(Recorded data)

Content starts

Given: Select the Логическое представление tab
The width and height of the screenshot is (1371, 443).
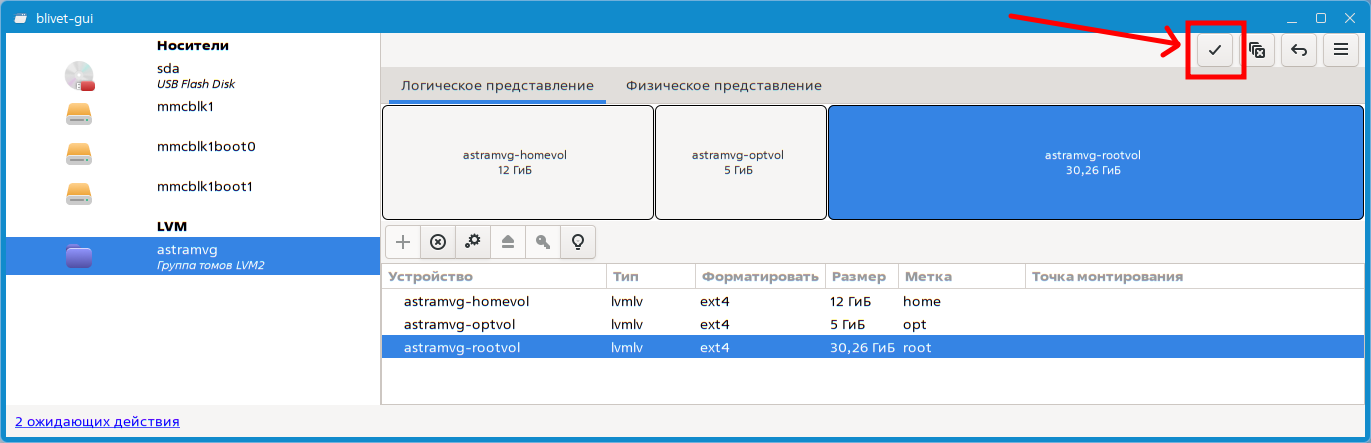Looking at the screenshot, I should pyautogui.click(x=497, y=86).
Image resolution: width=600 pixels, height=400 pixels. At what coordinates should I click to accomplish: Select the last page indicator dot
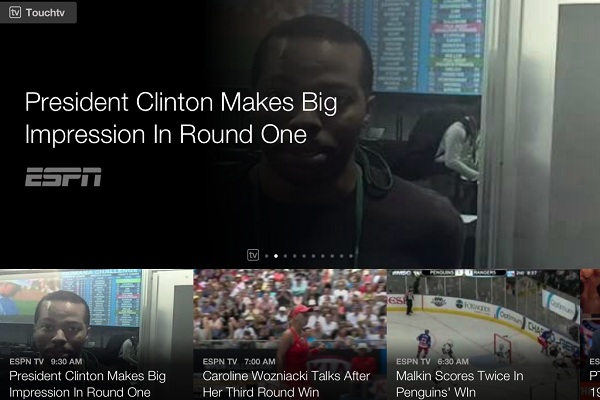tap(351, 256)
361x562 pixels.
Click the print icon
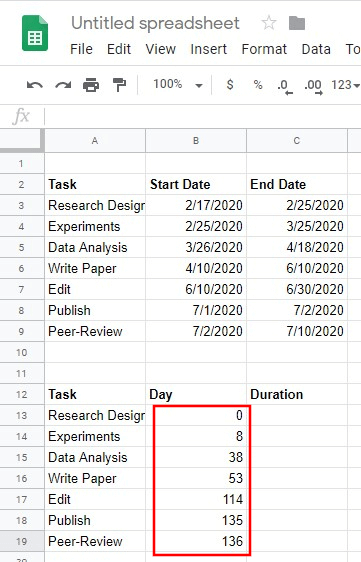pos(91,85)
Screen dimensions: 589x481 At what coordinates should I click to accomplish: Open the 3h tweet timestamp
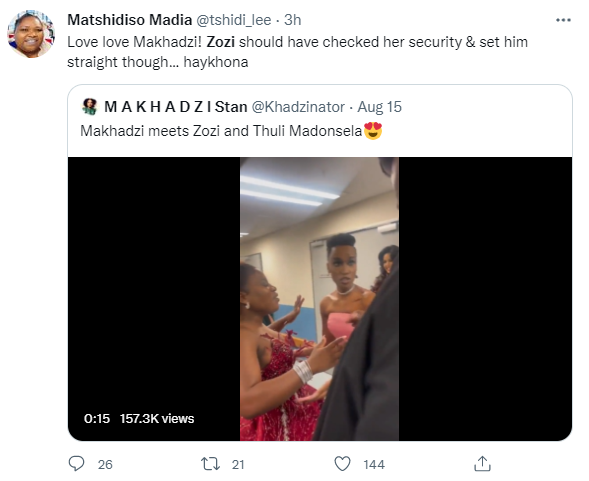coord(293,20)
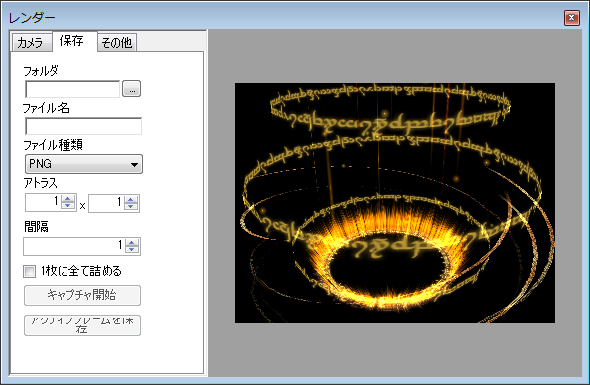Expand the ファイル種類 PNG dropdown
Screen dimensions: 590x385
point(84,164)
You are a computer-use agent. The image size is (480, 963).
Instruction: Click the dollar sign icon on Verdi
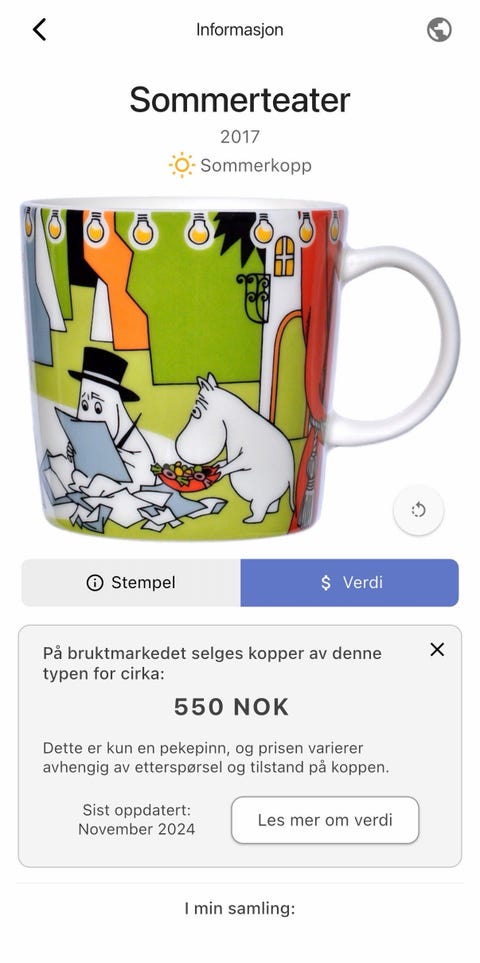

Content ends

Task goal: Leave out the pictures and print each record exactly as it stands.

Exercise solution:
Given: Select the Логическое представление tab
The width and height of the screenshot is (1371, 443).
Looking at the screenshot, I should pyautogui.click(x=497, y=86).
Image resolution: width=600 pixels, height=400 pixels. At what coordinates should I click to accomplish: Select the last page indicator dot
tap(351, 256)
361x562 pixels.
Click the print icon
pos(91,85)
Screen dimensions: 589x481 At what coordinates should I click to accomplish: Open the 3h tweet timestamp
coord(293,20)
Expand the ファイル種類 PNG dropdown
Screen dimensions: 590x385
point(84,164)
You are a computer-use agent. The image size is (480, 963).
Instruction: Click the dollar sign icon on Verdi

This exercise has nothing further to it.